19/08/2026 – Lemédiaen442

Au revoir l’artiste : Bernard Denis, le maire macroniste qui s’était cloué lui-même en accusant de faux agresseurs, est mort.

Bernard Denis, ancien maire délégué de Saint-Côme-du-Mont, dans la Manche, est décédé le 5 août 2026 à l’âge de 70 ans. Son avis de décès annonce une cérémonie religieuse célébrée le 13 août à Carentan-les-Marais. Aucun élément officiel ne précise les causes de sa mort.

L’homme restera surtout associé à l’un des épisodes les plus invraisemblables de la vie politique locale. Des clous, des masques sanitaires, des inscriptions politiques, deux mystérieux agresseurs et, à l’arrivée, Emmanuel Macron au téléphone : le scénario avait tout d’une mauvaise série écrite pendant un couvre-feu.

Un maire retrouvé bâillonné et cloué dans un champ

Le 9 novembre 2022, Bernard Denis est découvert blessé sur un chantier. Il est bâillonné, le visage tuméfié, avec des clous plantés dans les mains et au niveau des tendons d’Achille. Aux enquêteurs, il raconte avoir été attaqué par deux hommes portant des masques contre le Covid-19.

Selon son récit, les agresseurs lui auraient reproché son soutien à Emmanuel Macron. L’image était parfaite : un élu macroniste supplicié dans la campagne normande pour ses convictions. Une crucifixion républicaine, avec masque obligatoire et service de communication presque compris.

La scène n’était pourtant que le dernier épisode d’une longue série. Bernard Denis avait auparavant signalé des tirs contre sa camionnette, des dégradations et des inscriptions hostiles peintes sur sa propriété. Après l’incendie de sa maison en 2021, Emmanuel Macron lui avait personnellement téléphoné. Gérald Darmanin avait également affiché son soutien.

La grande indignation médiatique reposait sur un décor en carton

Le faux calvaire avait aussitôt nourri les commentaires sur la violence visant les élus. Plusieurs médias reprenaient le récit du maire tandis que les responsables politiques adressaient leurs messages de solidarité. Dans cette mécanique bien huilée, l’émotion avait une confortable avance sur les vérifications.

Les gendarmes ont fini par démonter le décor. Les deux hommes masqués n’existaient pas et Bernard Denis avait organisé lui-même son supplice. Les tirs contre sa camionnette et plusieurs actes de vandalisme qu’il avait dénoncés étaient également inventés.

L’artiste avait vu grand. Là où certains fabriquent un faux témoignage sur les réseaux sociaux, lui avait choisi le spectacle vivant, les accessoires métalliques et une tournée promotionnelle jusqu’à l’Élysée. Une performance radicale, certes, mais financée en partie par les heures de travail des enquêteurs.
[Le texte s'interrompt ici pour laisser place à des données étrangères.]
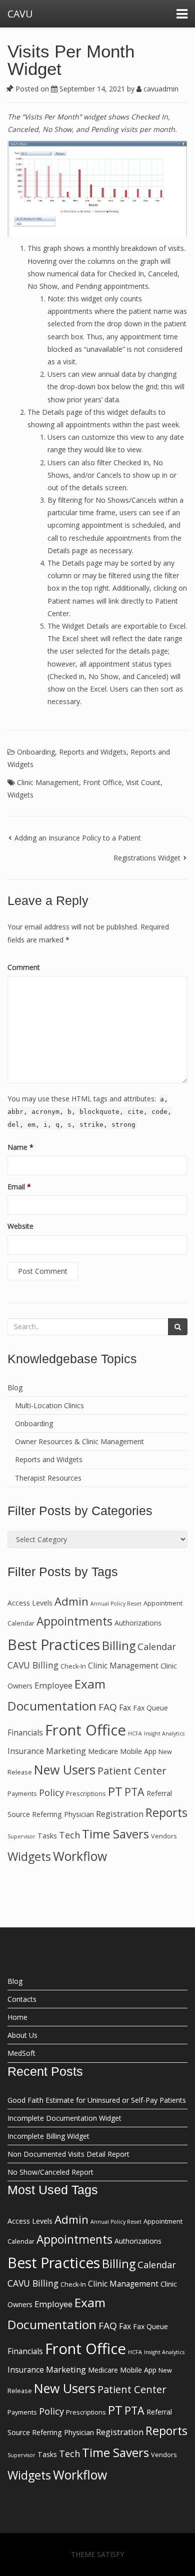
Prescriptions (86, 1793)
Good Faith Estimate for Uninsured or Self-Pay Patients (97, 2100)
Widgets (21, 795)
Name (21, 1147)
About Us (23, 2035)
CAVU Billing (33, 1665)
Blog (15, 1387)
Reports (167, 1812)
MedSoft (22, 2053)
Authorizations (138, 1623)
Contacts (22, 1999)
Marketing (66, 1750)
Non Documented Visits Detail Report (69, 2154)
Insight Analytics (164, 1733)
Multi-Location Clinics (49, 1405)
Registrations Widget (147, 857)
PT (115, 1791)
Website (21, 1226)
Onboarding (36, 752)
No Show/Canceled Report (51, 2172)
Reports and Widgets (92, 752)
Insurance (26, 1750)
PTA (134, 1791)
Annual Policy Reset (116, 1603)
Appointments (74, 1621)
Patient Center (132, 1770)
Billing (119, 1646)
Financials (25, 1732)
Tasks (47, 1835)
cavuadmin (160, 88)
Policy (51, 1792)
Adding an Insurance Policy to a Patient (77, 838)
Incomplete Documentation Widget (65, 2118)
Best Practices (54, 1644)
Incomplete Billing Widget (49, 2136)
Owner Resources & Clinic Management (79, 1441)
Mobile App (138, 1751)
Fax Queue (150, 1708)
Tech (69, 1835)
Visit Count (143, 782)
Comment (24, 967)
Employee (53, 1685)
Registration (120, 1813)
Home (18, 2017)
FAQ (107, 1707)
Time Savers (115, 1833)
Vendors (164, 1836)
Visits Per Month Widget (71, 59)
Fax (125, 1707)
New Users (65, 1769)
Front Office (102, 782)
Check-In (73, 1666)
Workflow (80, 1855)
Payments (22, 1793)
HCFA (135, 1733)
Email (19, 1186)
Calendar (157, 1647)
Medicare (103, 1751)
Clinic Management (48, 782)
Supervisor (22, 1836)
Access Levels (30, 1603)
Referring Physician (63, 1814)
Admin (71, 1601)
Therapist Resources (48, 1478)
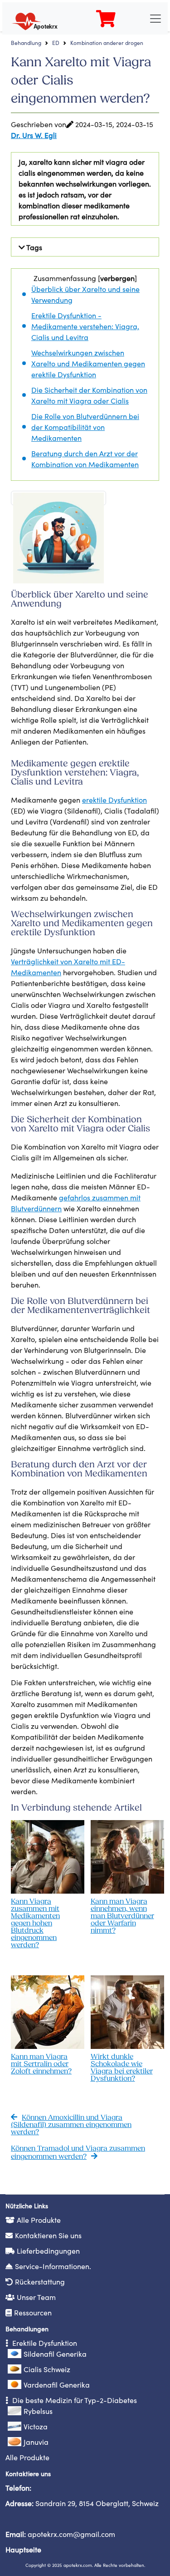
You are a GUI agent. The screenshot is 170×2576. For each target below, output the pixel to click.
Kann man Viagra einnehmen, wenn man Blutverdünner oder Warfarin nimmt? (122, 1916)
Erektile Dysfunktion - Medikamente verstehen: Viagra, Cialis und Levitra (85, 326)
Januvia (36, 2442)
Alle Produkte (39, 2220)
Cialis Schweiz (47, 2369)
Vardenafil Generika (57, 2384)
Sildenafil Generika (55, 2354)
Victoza (36, 2426)
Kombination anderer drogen (106, 42)
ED (55, 42)
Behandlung (26, 42)
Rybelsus (38, 2411)
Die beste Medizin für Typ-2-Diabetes (73, 2400)
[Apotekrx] (37, 17)
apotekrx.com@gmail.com (71, 2534)
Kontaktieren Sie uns (48, 2235)
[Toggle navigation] (155, 18)
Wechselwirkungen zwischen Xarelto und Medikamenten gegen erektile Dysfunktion (88, 363)
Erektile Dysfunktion (43, 2343)
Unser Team (36, 2297)
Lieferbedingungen (48, 2250)
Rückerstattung (40, 2281)
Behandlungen (27, 2328)
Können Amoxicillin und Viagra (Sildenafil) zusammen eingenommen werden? (71, 2125)
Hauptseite (23, 2549)
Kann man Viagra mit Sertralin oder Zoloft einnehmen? (41, 2064)
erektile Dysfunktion (114, 799)
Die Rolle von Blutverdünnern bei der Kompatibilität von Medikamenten (85, 427)
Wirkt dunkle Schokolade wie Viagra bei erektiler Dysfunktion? (122, 2068)
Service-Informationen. (53, 2266)
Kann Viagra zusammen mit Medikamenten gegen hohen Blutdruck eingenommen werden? (35, 1923)
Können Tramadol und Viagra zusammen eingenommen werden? (78, 2153)
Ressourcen (33, 2312)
Quatre mois de prison avec sursis

Le 27 mars 2024, le tribunal correctionnel de Coutances l’a condamné à quatre mois de prison avec sursis et 7 500 euros d’amende pour dénonciation de crimes imaginaires. La décision mettait un point final judiciaire à cette succession de fausses agressions, comme le rappelait alors le compte rendu de sa condamnation.

Six mois de prison avec sursis

Quelques mois plus tard, Bernard Denis comparaît dans une autre affaire concernant une employée de la mairie. Les faits initialement qualifiés d’exhibition sexuelle sont finalement requalifiés en harcèlement sexuel. En novembre 2024, il est condamné à six mois de prison avec sursis probatoire, avec notamment une obligation de soins psychiatriques, une interdiction de contacter la victime et une peine d’inéligibilité de cinq ans.

Bernard Denis souffrait d’une importante fragilité psychologique et avait été suivi sur le plan psychiatrique. Ce fait mérite d’être rappelé sans effacer le reste : ses inventions ont mobilisé la justice, trompé le public et permis à la Macronie de jouer quelques jours sa partition favorite, celle du pouvoir assiégé par une France présentée comme violente et ingrate.

Sa mort referme un dossier politique assez révélateur : un homme en détresse avait fabriqué un martyre, les médias avaient fourni la sono et le sommet de l’État avait applaudi avant la fin du premier acte. Bernard Denis avait planté les clous ; la Macronie, elle, avait accroché le tableau.